Records drawn from a dataset:
+--

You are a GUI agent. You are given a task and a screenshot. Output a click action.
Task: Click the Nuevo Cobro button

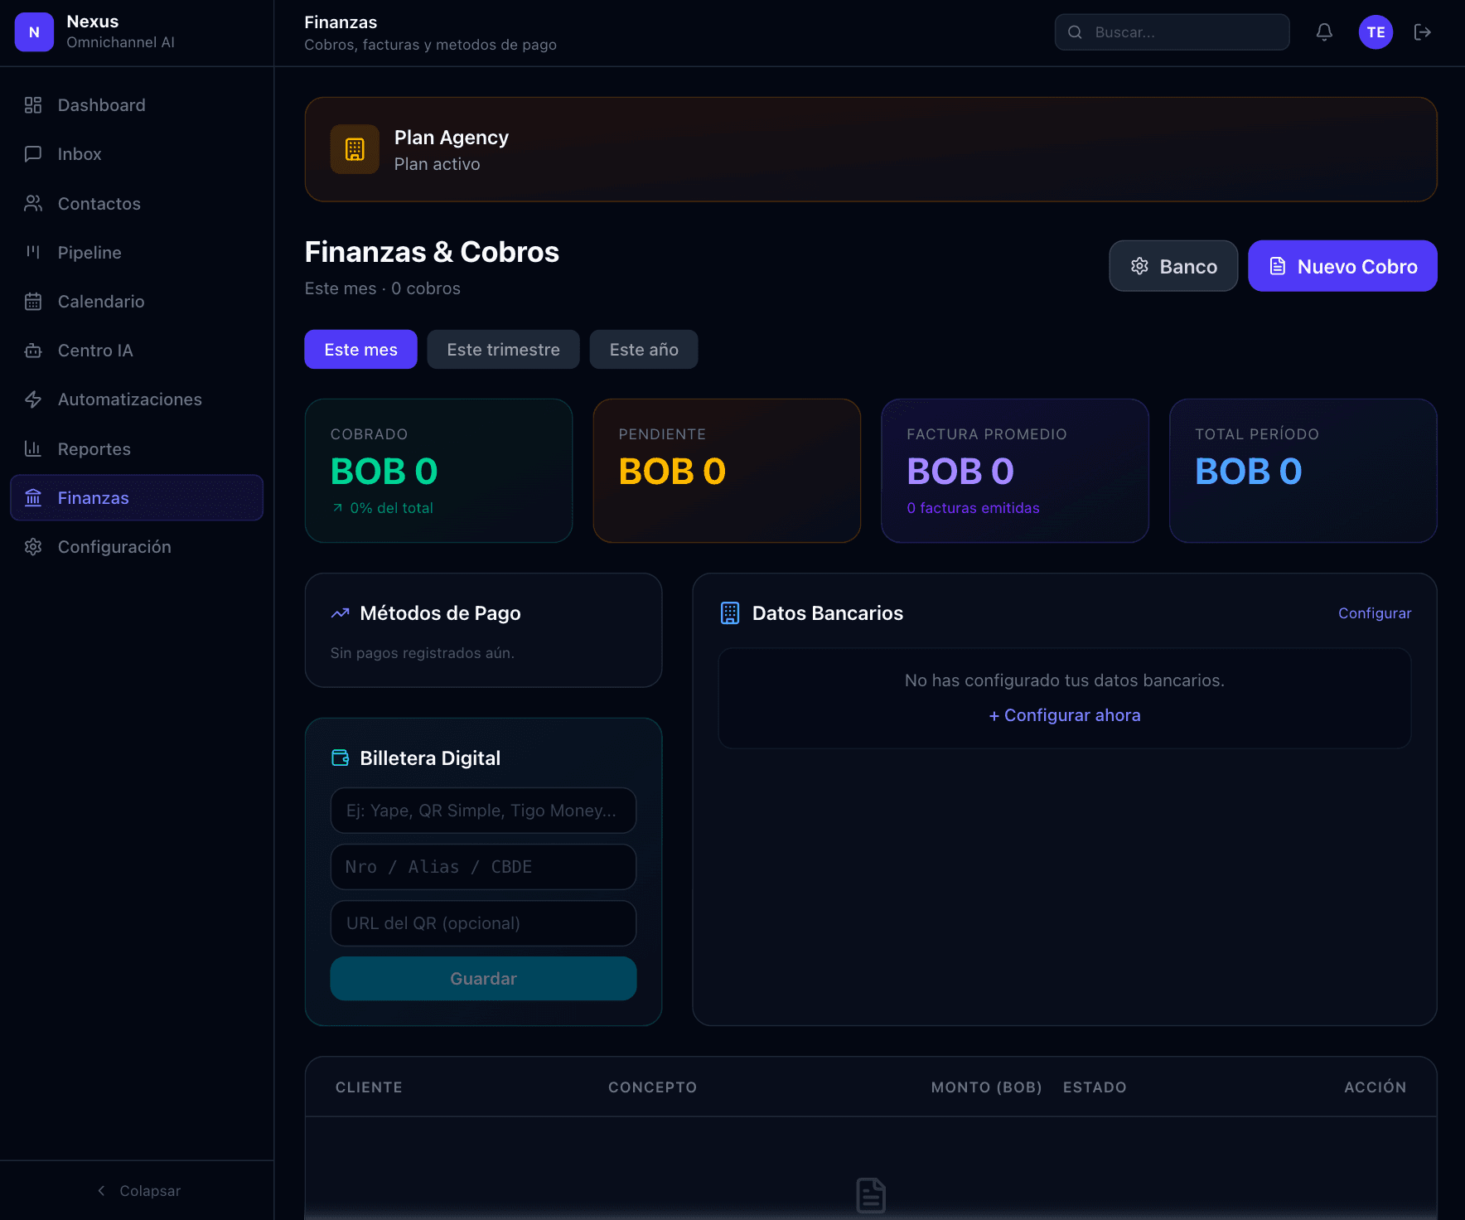(x=1342, y=266)
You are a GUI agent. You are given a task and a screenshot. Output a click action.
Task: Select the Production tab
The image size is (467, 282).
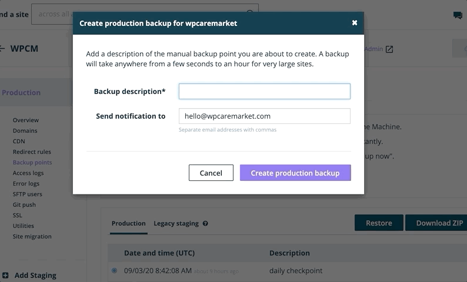(128, 223)
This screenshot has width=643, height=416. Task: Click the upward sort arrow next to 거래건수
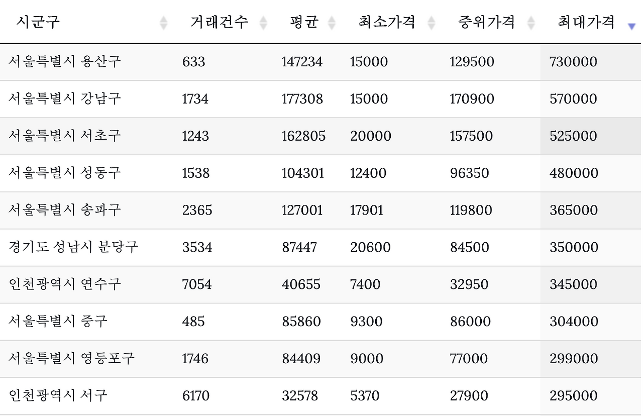pyautogui.click(x=263, y=19)
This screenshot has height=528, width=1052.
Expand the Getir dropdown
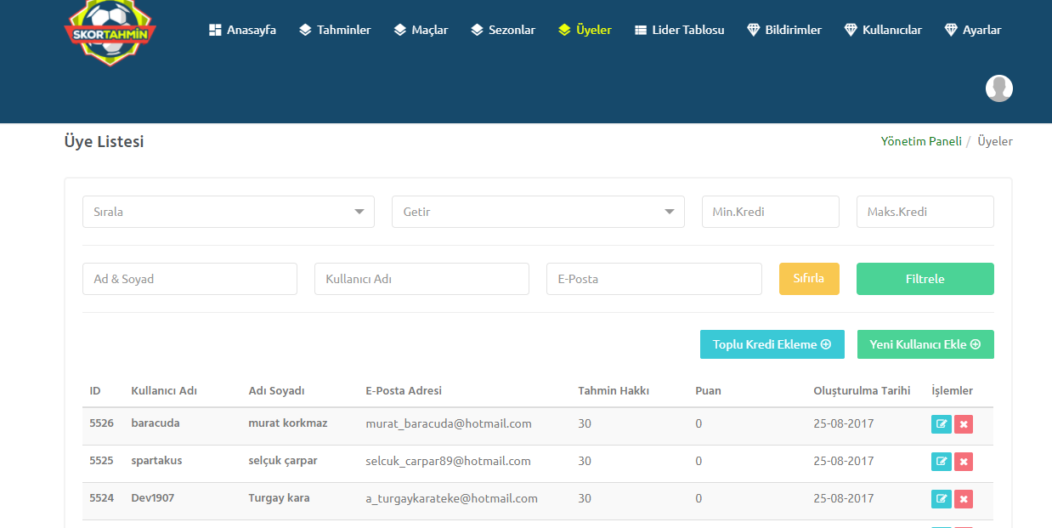[538, 212]
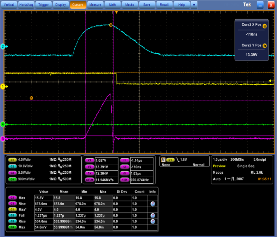Image resolution: width=277 pixels, height=237 pixels.
Task: Select the channel 4 green waveform handle
Action: (x=3, y=124)
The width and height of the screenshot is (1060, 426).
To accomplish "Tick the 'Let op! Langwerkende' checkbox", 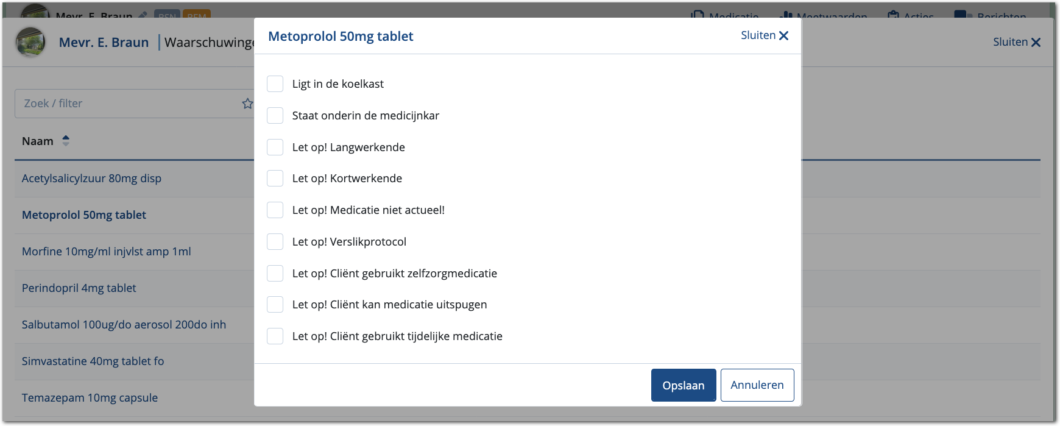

+--

REQUIRED WORK: The line with "This screenshot has height=528, width=1052." ends the range, and the first line of the data begins it; repeat exactly those lines and nothing more, omitting pictures.

RESPONSE:
You are a GUI agent. You are given a task and a screenshot. Output a click action.
Task: Click the Nuevo Cobro button

(x=1342, y=266)
You are a GUI agent. You are given a task and a screenshot. Output a click action.
Task: Select the Production tab
The image size is (467, 282).
(128, 223)
This screenshot has width=643, height=416. Task: Click the upward sort arrow next to 거래건수
pyautogui.click(x=263, y=19)
This screenshot has height=528, width=1052.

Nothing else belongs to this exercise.